Meticulous record keeping is the foundation of bankroll management. Without complete data, you cannot calculate ROI, assess edge, or identify strengths and weaknesses in your approach.

Minimum fields to track per bet

FieldDescription
Date & TimeWhen the bet was placed
EventSport, competition, teams/players
SelectionWhat was bet on
Bet TypeMoneyline, spread, total, prop, etc.
Odds (placed)The odds at time of placement
Closing OddsMarket odds at event start
StakeAmount wagered
OutcomeWin / Loss / Push / Void
Profit/LossNet result in currency
Running BankrollBankroll after settlement

Tracking closing line value (CLV) — how your odds compare to the market's closing price — is particularly valuable. Consistently beating the closing line is one of the strongest indicators of genuine edge.

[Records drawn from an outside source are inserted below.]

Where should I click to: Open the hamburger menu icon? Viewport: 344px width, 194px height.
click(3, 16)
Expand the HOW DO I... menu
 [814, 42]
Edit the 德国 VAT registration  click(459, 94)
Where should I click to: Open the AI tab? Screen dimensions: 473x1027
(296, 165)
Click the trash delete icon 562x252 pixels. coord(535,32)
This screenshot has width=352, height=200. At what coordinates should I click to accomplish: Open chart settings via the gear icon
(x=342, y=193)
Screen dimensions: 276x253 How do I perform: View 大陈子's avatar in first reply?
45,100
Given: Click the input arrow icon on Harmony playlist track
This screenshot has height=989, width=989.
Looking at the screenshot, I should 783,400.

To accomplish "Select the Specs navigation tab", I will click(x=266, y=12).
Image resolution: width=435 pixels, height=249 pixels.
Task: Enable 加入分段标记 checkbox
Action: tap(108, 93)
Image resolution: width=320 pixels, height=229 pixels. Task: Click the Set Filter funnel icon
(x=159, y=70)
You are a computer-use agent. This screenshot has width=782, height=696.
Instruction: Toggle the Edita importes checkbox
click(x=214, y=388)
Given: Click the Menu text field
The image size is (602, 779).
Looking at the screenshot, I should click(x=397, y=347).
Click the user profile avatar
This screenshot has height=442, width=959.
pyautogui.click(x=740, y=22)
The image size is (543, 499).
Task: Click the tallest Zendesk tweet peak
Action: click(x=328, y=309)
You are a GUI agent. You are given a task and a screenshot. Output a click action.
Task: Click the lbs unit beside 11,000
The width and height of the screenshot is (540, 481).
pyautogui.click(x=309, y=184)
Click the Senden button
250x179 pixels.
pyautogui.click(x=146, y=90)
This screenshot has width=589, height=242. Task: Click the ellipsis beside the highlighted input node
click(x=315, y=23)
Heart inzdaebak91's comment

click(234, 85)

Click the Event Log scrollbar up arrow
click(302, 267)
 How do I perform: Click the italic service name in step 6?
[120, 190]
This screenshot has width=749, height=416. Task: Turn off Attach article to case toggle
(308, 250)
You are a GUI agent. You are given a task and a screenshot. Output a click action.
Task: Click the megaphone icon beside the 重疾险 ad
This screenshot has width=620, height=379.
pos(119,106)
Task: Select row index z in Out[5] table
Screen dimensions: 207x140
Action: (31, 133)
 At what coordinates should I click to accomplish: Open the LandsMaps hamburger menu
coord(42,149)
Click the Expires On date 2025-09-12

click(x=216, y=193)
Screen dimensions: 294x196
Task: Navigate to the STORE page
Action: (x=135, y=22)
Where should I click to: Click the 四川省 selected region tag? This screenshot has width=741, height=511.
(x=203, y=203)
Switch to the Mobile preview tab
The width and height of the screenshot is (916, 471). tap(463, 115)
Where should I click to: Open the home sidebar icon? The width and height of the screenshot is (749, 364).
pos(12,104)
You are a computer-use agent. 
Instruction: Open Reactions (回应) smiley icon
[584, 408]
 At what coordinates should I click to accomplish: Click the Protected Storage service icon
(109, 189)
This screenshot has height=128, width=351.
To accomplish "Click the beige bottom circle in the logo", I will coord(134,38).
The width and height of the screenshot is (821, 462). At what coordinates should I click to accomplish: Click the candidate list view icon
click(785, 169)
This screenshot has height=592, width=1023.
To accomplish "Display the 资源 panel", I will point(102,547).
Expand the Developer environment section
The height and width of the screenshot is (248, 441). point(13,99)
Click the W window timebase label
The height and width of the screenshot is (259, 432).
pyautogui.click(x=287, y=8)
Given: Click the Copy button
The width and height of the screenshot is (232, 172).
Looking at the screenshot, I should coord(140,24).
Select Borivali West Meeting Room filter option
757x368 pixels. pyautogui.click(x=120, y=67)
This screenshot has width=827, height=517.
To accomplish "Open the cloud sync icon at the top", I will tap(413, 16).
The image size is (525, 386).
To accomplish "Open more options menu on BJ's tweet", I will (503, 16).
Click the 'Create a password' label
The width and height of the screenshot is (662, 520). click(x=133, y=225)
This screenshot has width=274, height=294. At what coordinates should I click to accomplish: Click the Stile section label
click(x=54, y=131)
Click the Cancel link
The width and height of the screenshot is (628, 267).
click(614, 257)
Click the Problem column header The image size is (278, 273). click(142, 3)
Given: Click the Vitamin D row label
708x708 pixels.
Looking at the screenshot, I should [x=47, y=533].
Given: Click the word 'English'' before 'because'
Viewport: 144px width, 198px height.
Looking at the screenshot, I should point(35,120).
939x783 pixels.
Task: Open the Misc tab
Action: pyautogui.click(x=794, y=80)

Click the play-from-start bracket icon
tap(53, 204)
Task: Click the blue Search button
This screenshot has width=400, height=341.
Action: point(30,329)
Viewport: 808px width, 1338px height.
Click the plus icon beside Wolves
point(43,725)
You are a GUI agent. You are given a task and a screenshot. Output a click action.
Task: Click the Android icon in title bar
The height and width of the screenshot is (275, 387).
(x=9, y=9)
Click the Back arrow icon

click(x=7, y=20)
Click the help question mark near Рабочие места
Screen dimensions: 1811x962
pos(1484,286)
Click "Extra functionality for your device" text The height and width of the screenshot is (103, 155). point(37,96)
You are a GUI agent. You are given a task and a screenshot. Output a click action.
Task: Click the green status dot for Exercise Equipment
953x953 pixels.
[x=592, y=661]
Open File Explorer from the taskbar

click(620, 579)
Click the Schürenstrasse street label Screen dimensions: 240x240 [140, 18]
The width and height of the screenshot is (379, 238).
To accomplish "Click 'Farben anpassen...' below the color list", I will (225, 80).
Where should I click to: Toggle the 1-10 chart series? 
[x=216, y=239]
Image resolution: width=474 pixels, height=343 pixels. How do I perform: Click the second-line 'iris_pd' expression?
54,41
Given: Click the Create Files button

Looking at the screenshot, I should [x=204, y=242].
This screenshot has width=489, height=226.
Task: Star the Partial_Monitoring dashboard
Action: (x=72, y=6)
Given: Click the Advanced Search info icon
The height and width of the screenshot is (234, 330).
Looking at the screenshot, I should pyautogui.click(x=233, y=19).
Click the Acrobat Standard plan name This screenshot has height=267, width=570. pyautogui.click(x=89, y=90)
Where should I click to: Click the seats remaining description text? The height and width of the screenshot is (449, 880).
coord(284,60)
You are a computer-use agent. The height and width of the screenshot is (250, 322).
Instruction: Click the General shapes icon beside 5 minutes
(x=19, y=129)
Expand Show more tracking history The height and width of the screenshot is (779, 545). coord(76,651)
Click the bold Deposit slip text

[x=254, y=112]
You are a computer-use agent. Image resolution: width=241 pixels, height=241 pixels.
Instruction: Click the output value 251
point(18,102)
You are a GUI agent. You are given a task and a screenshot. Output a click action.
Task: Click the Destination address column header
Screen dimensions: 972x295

10. Summary & Recommendations

SharpWiki's recommendations for sound bankroll management:

  • Start with flat betting at 1–2% of bankroll per unit until you have a statistically significant sample (500+ bets minimum) to verify your edge.
  • Transition to proportional or Kelly staking only once you have demonstrated a genuine positive ROI and have a calibrated probability model.
  • Use Quarter or Half Kelly rather than full Kelly — overestimating your edge is far more common than underestimating it.
  • Set a hard stop-loss at 30–40% of bankroll and honour it without exception.
  • Keep records of every bet, including closing odds, and review your CLV monthly.
  • Never chase losses by increasing stake size. Variance is a feature of gambling, not a correctable problem in the short term.
Remember: No staking system creates an edge. Bankroll management can only protect and optimise the capital you use to exploit an edge that already exists. If you do not have a genuine edge — that is, if you cannot consistently beat the closing line — no staking plan will produce long-term profits.